Exploring the Red Wines of Burgundy – part 2
The Exploring the Red Wines of Burgundy class I conducted at Prince Wine Store, Sydney, last week resulted in a big tick of approval to the 2012 vintage. I thought all 12 wines showed well, and most were superb. There were two revelations: first that this vintage, which had such a difficult birth with a wet, cold start to the summer, has turned out to be really excellent, perhaps even outstanding. Second: for the first time I can remember, there were no crook bottles.
In my experience, one or two bad bottles are normal in Burgundy tastings, whether due to cork-taint or oxidation (more prevalent in whites than reds), brettanomyces or other faults. But happily, not this time.
Stand-out wines were Jadot’s Beaune 1er cru Clos des Ursules ($174) and Clos de Vougeot grand cru ($271), Faiveley’s Corton grand cru Clos des Cortons ($333 – tasting), Chambolle-Musigny 1er cru Aux Beaux Bruns ($175) and Gevrey-Chambertin 1er cru monopole Clos des Issarts ($168).

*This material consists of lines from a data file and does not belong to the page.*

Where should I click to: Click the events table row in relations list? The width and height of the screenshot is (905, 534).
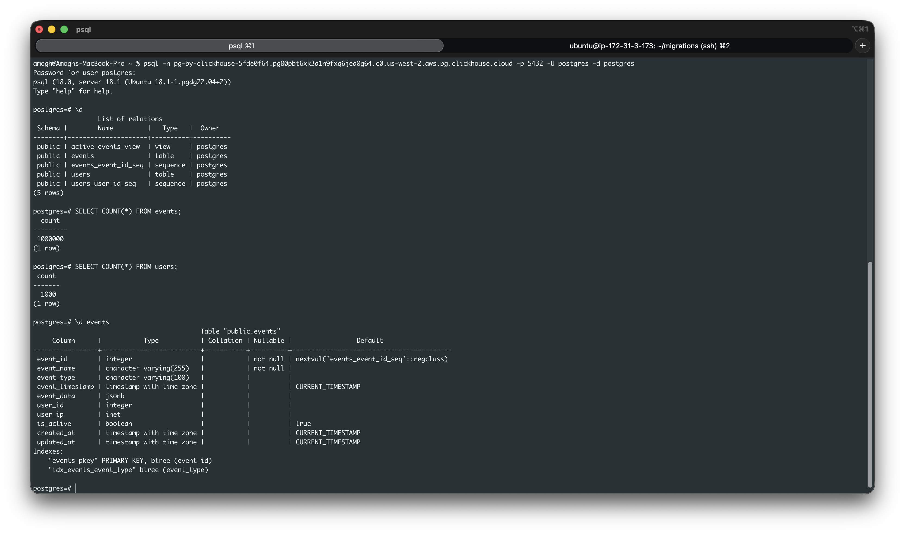(x=82, y=155)
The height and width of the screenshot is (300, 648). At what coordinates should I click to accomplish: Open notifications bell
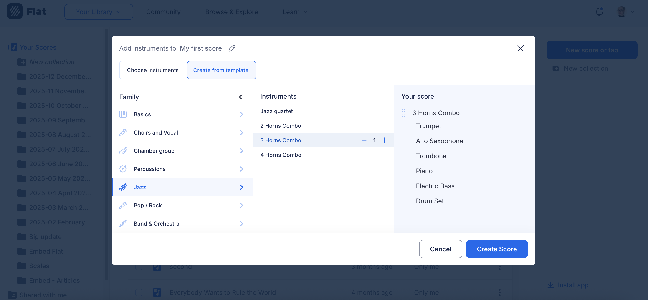[x=599, y=12]
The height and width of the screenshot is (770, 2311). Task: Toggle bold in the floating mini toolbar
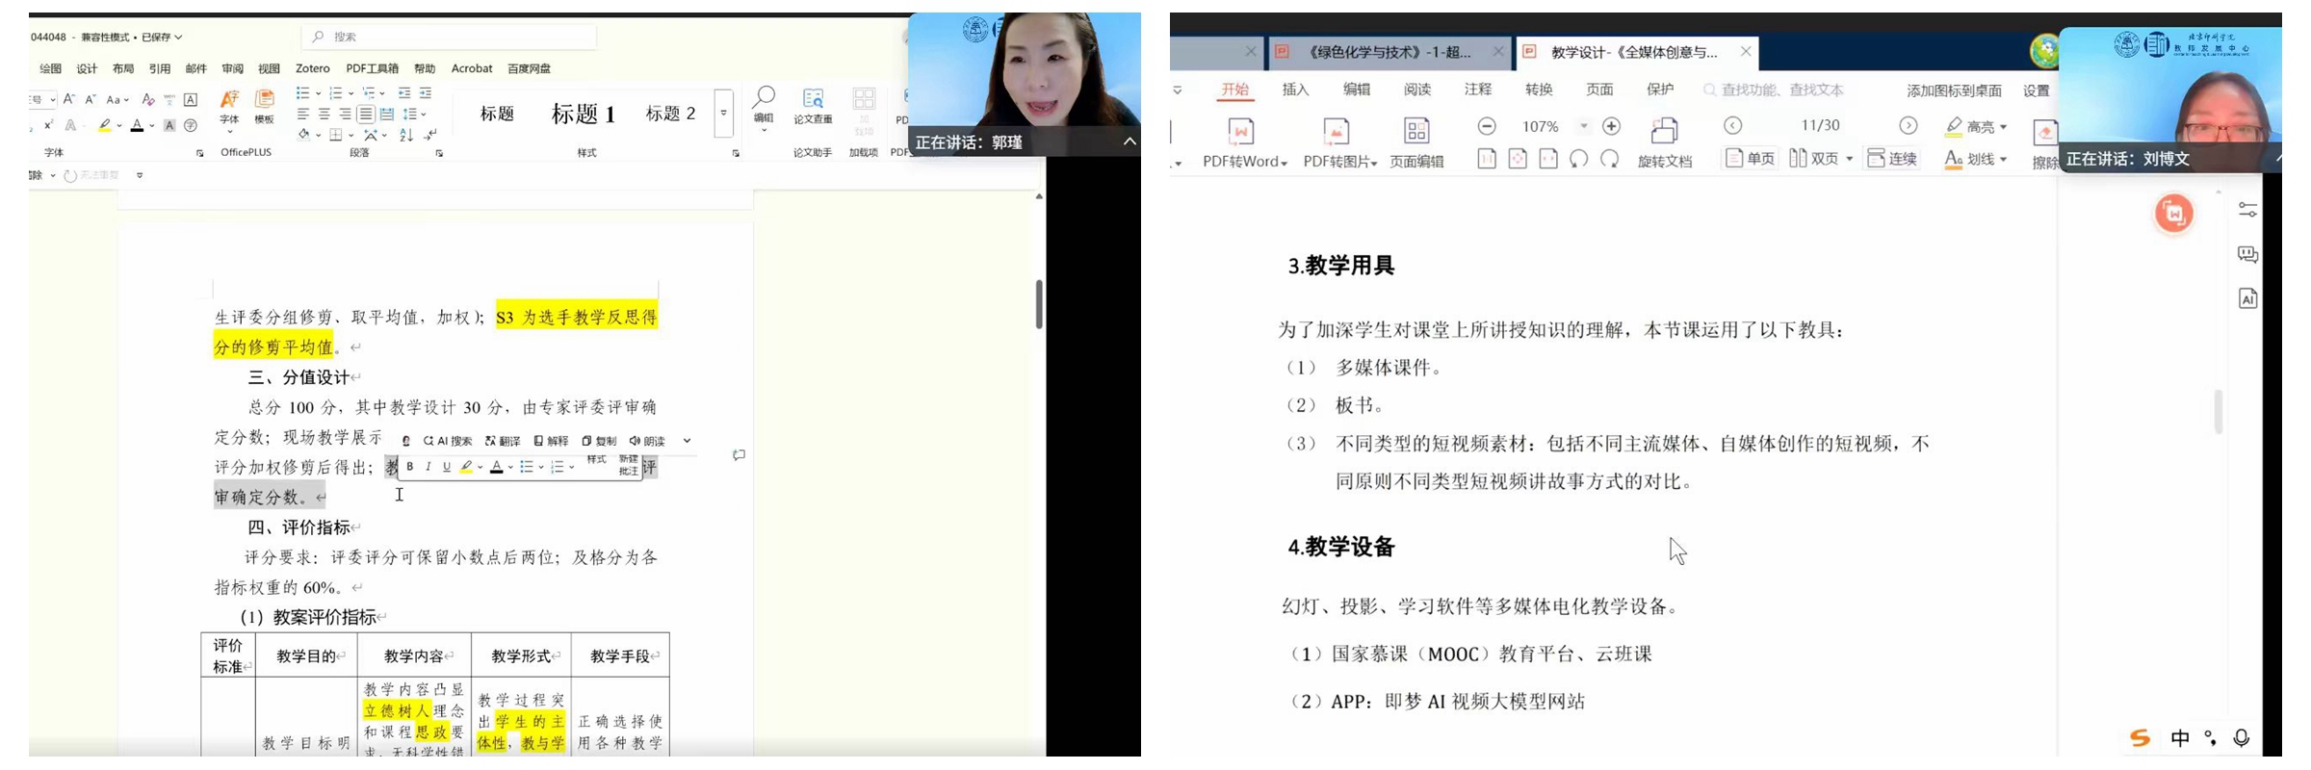[x=410, y=467]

The last two and the Clos des Ursules were probably the best values of the night (but the last is sold out). The delicious Clos de Vougeot certainly exceeded the mixed reputation of the vineyard, and was a real grand cru. The tasting also further confirmed the rising star of Faiveley, about which I have written here before.
By way of postscript, the two cheapies of the tasting, the Faiveley Mercurey 1er cru Clos du Roy and Bouchard Monthélie were both good value for their lowly prices of $65 and $66 respectively; the Faiveley fruity, soft and pinoty; the Bouchard more meaty, firm and solid.